Faut-il rappeler que la démocratie et la citoyenneté ne sont pas des objets « naturels » d’étude en psychologie ; curieusement, même en psychologie sociale peu de monde s’y intéresse véritablement. Pourtant la question de la démocratie possède un fond psychologique que les spécialistes n’ignorent point, d’autant que la citoyenneté est une pratique comportementale fortement liée aux attitudes et croyances.
C’est pourquoi, nous pensons indispensable de réintroduit dans ce domaine trois exigences, à notre avis négligées par la psychologie sociale et les sciences humaines et sociales, si nous voulons répondre aux questions sociétales posées par la psychologie politique.
A savoir :
La première exigence consiste à analyser conjointement les aspects psychologiques et politiques et à les saisir dans dynamique des processus historiques.
La seconde exigence relève d'un besoin de retour à une perspective de synthèse des faits rationnels et émotionnels, car l'analyse du « logos » et du « pathos » séparés ne sont que deux parties d'une unité, scindée arbitrairement par la vulgate rationaliste.

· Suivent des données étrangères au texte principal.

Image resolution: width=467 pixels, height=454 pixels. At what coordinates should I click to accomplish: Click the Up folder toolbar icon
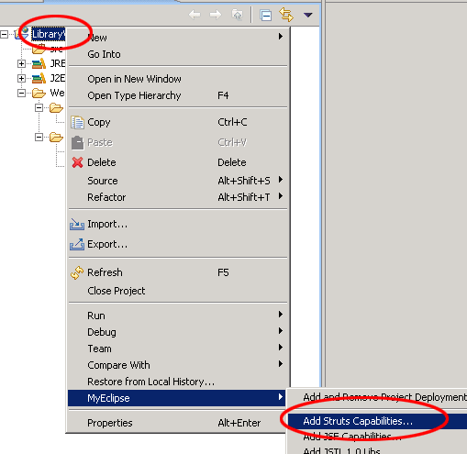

La troisième exigence est plus un vœu qu'une réalité tangible : le souci d'intégrer, autant que possible, et de manière transversale, les diverses visions imbriquées dans les sciences humaines et sociales, afin de reconnaître les diverses faces de l'objet sous des prismes différents.
Cela nous Ces éléments que nous appelons « antécédents » sont le levier de la situation hic et nunc, permettant ainsi de mieux envisager le processus psychologique des changements politiques.